# Aumentar voltaje en dinamo



## leop4 (Mar 21, 2009)

hola a todos no se si ubique bien este post pero tiene que ver mas con voltajes que con fuentes de alimentacion jaja, bue resulta que tengo 2 baterias de 12V 4AH en paralelo y queria saber si no se pueden cargar con un dinamo de 6V ya que si rectificamos el voltaje que nos tira nos daria unos 8 o 9V y asi cuando andas en bici no se te gasta la bateria o cuando no la estas usando. igual la bateria en paralelo con la otra aguanta bastante hace como una semana que no la cargo y nunca pierde la carga jeje pero no voy a dejar que se descargue del todo ya que no le hace bien, bue ese es un tema el otro seria hacerle un circuito de elevador de 6 a 12V ca a cc no se que es mejor si rectificar con diodos rapidos osea diodos schottky o elevar la corriente de 6V a 12V 500mA esto es posible o es complicado? muchas gracias si me pueden dar una mano.


----------



## santiago (Mar 21, 2009)

pedalea mas rapido jajajaja

saludos


----------



## leop4 (Mar 21, 2009)

no creo que esa sea la solucion jajaja


----------



## DOSMETROS (Mar 22, 2009)

No creo que sea una dínamo, mas vale son alternadores los de bicicleta.
Probá de doblarlo (dos díodos y dos capacitores)

 No se si vas a pedalear más . . .  pero seguro mas duro! 
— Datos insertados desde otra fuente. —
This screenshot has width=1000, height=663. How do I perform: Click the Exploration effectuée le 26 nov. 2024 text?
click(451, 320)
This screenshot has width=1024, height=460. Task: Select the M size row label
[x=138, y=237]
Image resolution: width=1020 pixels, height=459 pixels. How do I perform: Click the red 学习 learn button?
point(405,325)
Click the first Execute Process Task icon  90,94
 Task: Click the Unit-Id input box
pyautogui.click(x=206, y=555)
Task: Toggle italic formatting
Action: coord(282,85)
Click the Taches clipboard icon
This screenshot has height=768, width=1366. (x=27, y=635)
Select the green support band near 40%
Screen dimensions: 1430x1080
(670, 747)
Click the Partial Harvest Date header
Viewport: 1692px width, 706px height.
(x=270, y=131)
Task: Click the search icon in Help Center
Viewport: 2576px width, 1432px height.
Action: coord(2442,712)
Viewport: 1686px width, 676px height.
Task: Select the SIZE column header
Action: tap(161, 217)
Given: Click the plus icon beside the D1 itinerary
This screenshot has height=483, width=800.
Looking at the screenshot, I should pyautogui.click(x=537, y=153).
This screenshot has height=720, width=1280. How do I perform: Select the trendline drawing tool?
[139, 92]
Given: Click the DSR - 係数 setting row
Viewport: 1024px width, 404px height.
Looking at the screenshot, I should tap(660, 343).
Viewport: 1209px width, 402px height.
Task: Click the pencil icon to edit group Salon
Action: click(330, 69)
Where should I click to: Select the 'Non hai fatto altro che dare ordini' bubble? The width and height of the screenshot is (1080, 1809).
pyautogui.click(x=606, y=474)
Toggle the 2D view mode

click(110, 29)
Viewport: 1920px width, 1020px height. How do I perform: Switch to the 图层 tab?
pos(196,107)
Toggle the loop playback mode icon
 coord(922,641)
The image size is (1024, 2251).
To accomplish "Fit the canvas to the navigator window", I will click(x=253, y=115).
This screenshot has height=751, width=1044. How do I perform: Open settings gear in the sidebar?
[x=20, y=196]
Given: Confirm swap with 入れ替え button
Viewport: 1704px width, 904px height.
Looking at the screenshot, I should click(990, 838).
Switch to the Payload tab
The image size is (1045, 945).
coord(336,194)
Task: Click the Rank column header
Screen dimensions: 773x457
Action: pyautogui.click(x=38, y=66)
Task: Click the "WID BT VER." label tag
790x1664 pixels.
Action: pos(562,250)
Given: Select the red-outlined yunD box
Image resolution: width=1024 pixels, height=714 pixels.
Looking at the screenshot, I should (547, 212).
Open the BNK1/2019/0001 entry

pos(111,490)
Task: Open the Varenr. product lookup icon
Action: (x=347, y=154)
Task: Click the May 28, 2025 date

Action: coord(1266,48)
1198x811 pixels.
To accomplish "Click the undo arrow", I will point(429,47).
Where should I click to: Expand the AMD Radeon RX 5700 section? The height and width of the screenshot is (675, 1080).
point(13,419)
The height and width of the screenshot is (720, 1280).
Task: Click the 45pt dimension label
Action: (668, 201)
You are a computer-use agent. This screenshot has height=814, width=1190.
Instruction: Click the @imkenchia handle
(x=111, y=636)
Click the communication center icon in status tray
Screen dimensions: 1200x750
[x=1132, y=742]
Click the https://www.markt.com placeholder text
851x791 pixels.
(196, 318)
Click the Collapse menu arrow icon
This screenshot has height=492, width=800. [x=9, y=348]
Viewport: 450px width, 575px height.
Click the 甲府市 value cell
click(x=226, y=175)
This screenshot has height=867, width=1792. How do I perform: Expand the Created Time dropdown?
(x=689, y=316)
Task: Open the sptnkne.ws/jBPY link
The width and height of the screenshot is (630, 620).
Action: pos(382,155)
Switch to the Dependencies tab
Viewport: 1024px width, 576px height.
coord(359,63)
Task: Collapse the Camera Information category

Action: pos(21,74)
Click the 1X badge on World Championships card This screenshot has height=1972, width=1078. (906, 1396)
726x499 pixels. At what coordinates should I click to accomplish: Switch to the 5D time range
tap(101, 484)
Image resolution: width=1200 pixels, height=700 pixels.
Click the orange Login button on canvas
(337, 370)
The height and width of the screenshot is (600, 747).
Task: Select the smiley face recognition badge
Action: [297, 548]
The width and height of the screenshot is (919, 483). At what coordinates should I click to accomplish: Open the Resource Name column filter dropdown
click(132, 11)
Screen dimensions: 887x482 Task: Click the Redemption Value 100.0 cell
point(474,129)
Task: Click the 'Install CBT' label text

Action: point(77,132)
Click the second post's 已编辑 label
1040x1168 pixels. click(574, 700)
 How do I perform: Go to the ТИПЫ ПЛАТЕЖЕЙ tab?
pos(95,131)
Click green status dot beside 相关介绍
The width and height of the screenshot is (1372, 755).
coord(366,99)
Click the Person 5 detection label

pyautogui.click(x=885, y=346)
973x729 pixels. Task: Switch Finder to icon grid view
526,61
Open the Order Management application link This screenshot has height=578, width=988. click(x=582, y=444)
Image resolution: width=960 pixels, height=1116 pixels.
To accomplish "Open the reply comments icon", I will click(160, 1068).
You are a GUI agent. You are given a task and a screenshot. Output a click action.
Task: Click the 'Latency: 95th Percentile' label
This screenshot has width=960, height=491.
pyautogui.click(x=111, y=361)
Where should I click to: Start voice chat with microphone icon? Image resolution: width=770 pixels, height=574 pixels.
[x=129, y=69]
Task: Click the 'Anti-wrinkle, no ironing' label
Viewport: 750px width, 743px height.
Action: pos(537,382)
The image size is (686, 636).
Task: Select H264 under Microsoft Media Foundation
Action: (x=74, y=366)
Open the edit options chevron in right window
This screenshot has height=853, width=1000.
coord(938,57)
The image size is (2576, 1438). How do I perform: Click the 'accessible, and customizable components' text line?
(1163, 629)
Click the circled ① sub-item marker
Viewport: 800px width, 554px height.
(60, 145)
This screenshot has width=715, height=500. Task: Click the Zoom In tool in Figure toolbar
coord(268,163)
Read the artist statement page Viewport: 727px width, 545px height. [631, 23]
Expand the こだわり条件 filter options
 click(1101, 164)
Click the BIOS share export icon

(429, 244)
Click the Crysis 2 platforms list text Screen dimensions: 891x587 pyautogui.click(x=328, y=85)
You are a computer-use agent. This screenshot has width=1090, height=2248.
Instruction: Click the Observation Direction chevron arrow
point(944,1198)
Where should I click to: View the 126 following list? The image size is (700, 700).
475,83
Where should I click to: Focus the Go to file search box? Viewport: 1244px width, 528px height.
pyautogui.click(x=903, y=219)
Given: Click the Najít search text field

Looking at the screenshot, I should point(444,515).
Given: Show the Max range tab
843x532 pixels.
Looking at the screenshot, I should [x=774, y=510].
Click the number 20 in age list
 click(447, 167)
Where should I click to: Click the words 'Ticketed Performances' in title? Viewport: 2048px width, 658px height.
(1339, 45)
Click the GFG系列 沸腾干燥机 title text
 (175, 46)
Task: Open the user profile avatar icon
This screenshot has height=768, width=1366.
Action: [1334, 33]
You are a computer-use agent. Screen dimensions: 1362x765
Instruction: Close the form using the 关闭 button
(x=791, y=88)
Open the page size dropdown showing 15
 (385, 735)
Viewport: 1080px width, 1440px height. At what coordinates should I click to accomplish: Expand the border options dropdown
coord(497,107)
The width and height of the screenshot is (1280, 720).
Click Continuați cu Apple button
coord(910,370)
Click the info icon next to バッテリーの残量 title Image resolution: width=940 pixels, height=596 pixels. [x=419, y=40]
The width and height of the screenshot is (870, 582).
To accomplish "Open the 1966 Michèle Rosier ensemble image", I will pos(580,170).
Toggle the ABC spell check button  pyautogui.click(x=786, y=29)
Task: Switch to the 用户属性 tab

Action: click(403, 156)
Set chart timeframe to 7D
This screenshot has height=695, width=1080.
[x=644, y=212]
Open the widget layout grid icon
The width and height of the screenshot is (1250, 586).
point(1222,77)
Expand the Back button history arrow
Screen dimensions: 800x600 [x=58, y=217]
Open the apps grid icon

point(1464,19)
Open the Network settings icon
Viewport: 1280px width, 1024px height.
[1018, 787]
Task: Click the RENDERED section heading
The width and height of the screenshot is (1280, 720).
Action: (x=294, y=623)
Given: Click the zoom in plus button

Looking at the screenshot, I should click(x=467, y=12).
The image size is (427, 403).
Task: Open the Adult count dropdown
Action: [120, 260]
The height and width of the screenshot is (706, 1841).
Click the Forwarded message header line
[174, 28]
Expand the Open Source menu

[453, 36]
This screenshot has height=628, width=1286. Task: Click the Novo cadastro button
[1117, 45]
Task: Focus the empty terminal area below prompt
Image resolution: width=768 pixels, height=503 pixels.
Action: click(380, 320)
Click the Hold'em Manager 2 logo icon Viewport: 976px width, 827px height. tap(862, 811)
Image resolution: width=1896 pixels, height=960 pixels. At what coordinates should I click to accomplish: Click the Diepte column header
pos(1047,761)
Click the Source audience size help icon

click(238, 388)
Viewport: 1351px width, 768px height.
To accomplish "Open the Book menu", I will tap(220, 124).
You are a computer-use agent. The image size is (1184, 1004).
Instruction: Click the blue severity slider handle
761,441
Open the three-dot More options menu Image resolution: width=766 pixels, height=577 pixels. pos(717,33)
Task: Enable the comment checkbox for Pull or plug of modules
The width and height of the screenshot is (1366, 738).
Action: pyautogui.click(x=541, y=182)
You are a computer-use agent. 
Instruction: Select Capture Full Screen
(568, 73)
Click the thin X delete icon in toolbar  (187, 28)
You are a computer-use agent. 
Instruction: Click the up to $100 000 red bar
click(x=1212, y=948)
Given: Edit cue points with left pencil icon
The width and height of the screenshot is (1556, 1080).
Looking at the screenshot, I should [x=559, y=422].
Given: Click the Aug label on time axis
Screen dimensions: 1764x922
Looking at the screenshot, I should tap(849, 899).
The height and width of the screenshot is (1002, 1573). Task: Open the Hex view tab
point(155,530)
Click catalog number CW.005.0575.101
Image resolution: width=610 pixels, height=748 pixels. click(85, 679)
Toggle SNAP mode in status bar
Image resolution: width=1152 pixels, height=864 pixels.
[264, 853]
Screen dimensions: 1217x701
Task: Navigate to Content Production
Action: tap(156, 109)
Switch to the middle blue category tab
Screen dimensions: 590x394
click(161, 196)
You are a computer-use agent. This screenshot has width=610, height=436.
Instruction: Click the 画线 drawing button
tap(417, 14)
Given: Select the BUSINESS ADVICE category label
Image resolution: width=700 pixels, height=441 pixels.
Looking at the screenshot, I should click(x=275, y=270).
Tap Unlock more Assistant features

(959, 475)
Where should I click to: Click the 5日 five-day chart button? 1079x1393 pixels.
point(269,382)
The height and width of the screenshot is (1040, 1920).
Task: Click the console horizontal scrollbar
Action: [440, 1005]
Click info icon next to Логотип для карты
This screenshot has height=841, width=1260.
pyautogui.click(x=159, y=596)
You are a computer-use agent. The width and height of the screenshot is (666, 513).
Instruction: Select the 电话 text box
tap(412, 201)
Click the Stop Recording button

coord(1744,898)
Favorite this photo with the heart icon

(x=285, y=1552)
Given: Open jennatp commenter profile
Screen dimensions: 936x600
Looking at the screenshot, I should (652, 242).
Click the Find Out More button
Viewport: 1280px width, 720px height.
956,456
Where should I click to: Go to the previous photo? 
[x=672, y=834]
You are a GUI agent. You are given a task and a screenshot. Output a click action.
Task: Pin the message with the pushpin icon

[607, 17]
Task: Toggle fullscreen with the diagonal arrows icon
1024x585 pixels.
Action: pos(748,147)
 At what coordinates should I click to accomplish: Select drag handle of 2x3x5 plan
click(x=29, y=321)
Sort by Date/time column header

De algún lado va a salir la energía . . . de tu patas JEJEJE

 .


----------



## zap (Mar 22, 2009)

aca tenes esto quisas te ayude en ves de poner pilas NI MH O NI CD coloca la bateria de 12V


----------



## leop4 (Mar 22, 2009)

uuuuuuu gracias zap me biene re bien ese circuito cuando pueda lo hago y les cuento como me fue ya que todavia tengo que comprar el dinamo que no esta nada barato.


----------



## mnicolau (Mar 22, 2009)

Dejo un circuito doblador de tensión, con 6[Vac] vas a poder obtener unos 15[Vdc], capás te sirva para cargar la bata...

Saludos


----------



## leop4 (Mar 22, 2009)

gracias mariano voy aver si de los dos hago uno gracias a todos,  haa y el dinamo esta entre 40 y 50$ en ML usado. es mucha plata o es mejor comparar uno nuevo?


----------



## aiur (Sep 2, 2009)

No consigo ver el archivo en formato .lvw.
Uso como s.o. Debian (gnu/linux) e intentado abrirlo con lever document display y con  qcad.
Pero nada.

Gracias y un saludo


----------



## Cacho (Sep 2, 2009)

.lvw=Archivo de LiveWire.

Acá te lo dejo en .jpg.

Saludos


----------



## aiur (Sep 2, 2009)

¡ Vaya  rapidez ! Muchas gracias.
Estoy mejorando el alumbrado de mi bicicleta, que desde hace poco uso para ir a trabajar (17km. ida)
Pondré una lampara de diodos de 1w. a 12v. como foco delantero, y como la dianamo saca 6v, necesito duplicar tensión.
Ya probé hace un tiempo con luces con diodos y en mi bici va muy bien, pero quiero algo mas de luz.
Lo dicho, gracias y un saludo.


----------



## Cacho (Sep 2, 2009)

De nada.
Por la velocidad, es que justo pasaba por acá y vi luz...


Saludos


----------



## tipopunk (Abr 24, 2010)

Hola perdon por comentar tan tarde en este tema...
mi problema es que mi moto genera 6v y necesito que cargue una bateria de 12v.. entonces quisiera saber cuales son los valores de los dos díodos y los dos capacitores que necesito para armar ese circuito doblador

desde ya muchas gracias!!!


----------